__TEXT__.
Dozfy — The Banksy of menu drawings

Dozfy

The menu art of Patrick Nguyen (aka Dozfy) has gained momentum and a cult following

written by Naomi Tomky

Much of Patrick Nguyen’s art is small and disposable, which doesn’t exactly seem like the way to build a booming career. Known as Dozfy, Nguyen built a following for his signature drawings—small line sketches doodled onto the paper menu of whatever restaurant at which he is eating. Now, Dozfy has found a way to turn the drawings into an experience for other diners, creating interactive dinners with many of the city’s top chefs and bounding into a career that ties together food and art.

 

His menu sketches began in 2015 when he still lived in Atlanta. The then-hospital efficiency expert doodled on a receipt, then threw it away when he got up to go to the bathroom. When he came back, a friend had dug it from the trash to keep. Soon after, he noticed the lion he’d drawn on the cocktail menu hanging behind the bar at Leon’s Full Service. While Dozfy hadn’t seen the worth in his work, other people did—he started to gain traction and recognition for his art, each piece signed with the name Dozfy. When he and his wife moved to Seattle not long after, he jumped into the art full time.

His Instagram following soared as he ate his way around his new home city, leaving behind evidence of his presence in the form of a black menu topped with a white line drawing. His art is clean, crisp, and symbolic—like the lion for Leon’s or the carrots that appear on a mural inside the remodeled FareStart in Seattle (carrots are the first task new participants in the program are assigned). But what sets his art apart from other sketchers isn’t the drawings themselves, but where and how they’re made.

“Some people can have a conversation with anyone,” he explained, “but that is not my forte.” Instead, he expresses himself through the art he draws on menus. “That’s my language.” The drawings came about because his wife enjoyed eating in new restaurants, and leaving behind the art became his way of expressing appreciation for what the restaurants do.

Soon, he transitioned from doodling on menus for free to accepting commissions to create murals on restaurant walls and chalkboards. But there was still something that felt one-sided about his art. An art school mentor of his had once said there are three parts to the art—“the art itself, the artist and the audience,” and that the third was most important to making a living as an artist.

Remembering that, Dozfy mused on how to have people interact with his menu art. “How do I make it an experience?” In March 2018, he created the first “Eat With Your Eyes” dinner. He had found the intersection between food and art, and now invited a third party—the live audience—to join. “Timing was crucial,” he said of his first tentative steps into the innovative genre—a gentle dance with the chef and the servers to enhance each others’ crafts through collaboration, rather than distract.

Using the familiar framework of a restaurant also gave Dozfy the latitude to play with the art—diners became comfortable interacting with him through various games, with drawings as the prizes, and as he drew chalk murals or created small pieces of art for diners to take home. The events are a bit different every time, an evolving art form, but the centerpiece is that diners enjoy a meal and witness the creation of a new piece of Dozfy art.

“Menu art was just me and my wife,” he said. “Then the restaurant,” once he started leaving his sketches behind. “Now the audience is part of the art.” And that audience is growing. In recent months, Dozfy represented the city of Seattle on a media tour through Japan and Korea, painted oyster shells at the Hama Hama Oyster Rama, and completed the mural in the new FareStart restaurant. Diners can see his rotating chalkboards at Edouardo Jordan’s Salare, a pillar full of his drawing at Shota Nakajima’s Adana, and multiple paintings in various media at Mutsuko Soma’s Kamonegi. He’s not sure where he will take his art next, but he hopes to figure out how to grow his art to bigger, more widely seen mediums. He offers “The Bean” in Chicago (“Cloud Gate,” by Sir Anish Kapoor) as an example of how he’d like to see people interacting with his art on a large scale—bringing his intersection of food, art, and audience to more folks. “I want to activate people, to tap into fun, but also to say something.”

__EXTRACTED DATA__.

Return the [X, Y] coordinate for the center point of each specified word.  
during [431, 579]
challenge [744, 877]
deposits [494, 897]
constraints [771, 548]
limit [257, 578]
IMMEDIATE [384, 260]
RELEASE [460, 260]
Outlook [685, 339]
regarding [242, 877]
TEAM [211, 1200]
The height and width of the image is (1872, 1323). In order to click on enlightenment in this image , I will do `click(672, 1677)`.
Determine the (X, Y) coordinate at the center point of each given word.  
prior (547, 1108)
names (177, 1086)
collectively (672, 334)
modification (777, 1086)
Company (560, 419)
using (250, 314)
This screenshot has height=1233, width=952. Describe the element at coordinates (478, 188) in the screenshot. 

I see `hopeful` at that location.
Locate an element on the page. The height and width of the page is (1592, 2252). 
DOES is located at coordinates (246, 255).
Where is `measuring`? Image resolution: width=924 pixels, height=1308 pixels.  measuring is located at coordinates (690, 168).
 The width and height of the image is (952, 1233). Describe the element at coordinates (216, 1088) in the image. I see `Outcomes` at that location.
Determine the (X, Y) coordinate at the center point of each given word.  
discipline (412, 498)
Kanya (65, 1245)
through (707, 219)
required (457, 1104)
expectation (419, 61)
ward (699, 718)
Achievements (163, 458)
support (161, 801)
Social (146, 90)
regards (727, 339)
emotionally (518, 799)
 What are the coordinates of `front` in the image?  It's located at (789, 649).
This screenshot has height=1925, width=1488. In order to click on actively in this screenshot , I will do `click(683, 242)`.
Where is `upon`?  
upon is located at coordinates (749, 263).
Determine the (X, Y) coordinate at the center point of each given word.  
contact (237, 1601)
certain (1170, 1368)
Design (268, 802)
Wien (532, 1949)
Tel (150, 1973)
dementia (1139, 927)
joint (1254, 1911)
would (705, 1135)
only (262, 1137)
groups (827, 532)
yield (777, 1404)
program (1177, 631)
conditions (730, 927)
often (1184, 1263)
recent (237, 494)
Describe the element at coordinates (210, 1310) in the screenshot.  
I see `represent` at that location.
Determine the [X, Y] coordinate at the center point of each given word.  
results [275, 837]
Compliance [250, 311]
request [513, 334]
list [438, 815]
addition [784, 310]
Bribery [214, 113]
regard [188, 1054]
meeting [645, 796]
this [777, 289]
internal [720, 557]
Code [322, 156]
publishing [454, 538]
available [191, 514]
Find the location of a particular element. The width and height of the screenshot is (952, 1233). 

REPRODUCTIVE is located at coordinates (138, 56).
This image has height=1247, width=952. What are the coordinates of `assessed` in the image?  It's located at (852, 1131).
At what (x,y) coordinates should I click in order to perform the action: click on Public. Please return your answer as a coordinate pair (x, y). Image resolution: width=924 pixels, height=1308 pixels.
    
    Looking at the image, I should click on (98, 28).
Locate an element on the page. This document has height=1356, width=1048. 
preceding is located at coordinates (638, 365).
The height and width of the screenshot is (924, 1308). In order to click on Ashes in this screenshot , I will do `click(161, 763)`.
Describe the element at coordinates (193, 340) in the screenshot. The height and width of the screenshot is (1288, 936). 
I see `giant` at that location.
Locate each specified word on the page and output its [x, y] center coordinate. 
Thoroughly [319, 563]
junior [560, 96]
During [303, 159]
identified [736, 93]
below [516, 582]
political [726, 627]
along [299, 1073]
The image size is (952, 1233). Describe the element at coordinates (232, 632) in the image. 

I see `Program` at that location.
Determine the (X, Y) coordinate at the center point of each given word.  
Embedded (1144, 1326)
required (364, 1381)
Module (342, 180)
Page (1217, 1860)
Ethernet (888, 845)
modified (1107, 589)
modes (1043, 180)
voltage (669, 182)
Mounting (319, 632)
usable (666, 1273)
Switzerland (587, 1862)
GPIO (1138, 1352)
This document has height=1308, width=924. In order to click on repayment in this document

__WHAT TO DO__.
From the article on Dozfy's menu art, return word for word the passage that begins with the words "Remembering that, Dozfy" and stops after the words "rather than distract.".

__SOLUTION FOR THIS TASK__.
Remembering that, Dozfy mused on how to have people interact with his menu art. “How do I make it an experience?” In March 2018, he created the first “Eat With Your Eyes” dinner. He had found the intersection between food and art, and now invited a third party—the live audience—to join. “Timing was crucial,” he said of his first tentative steps into the innovative genre—a gentle dance with the chef and the servers to enhance each others’ crafts through collaboration, rather than distract.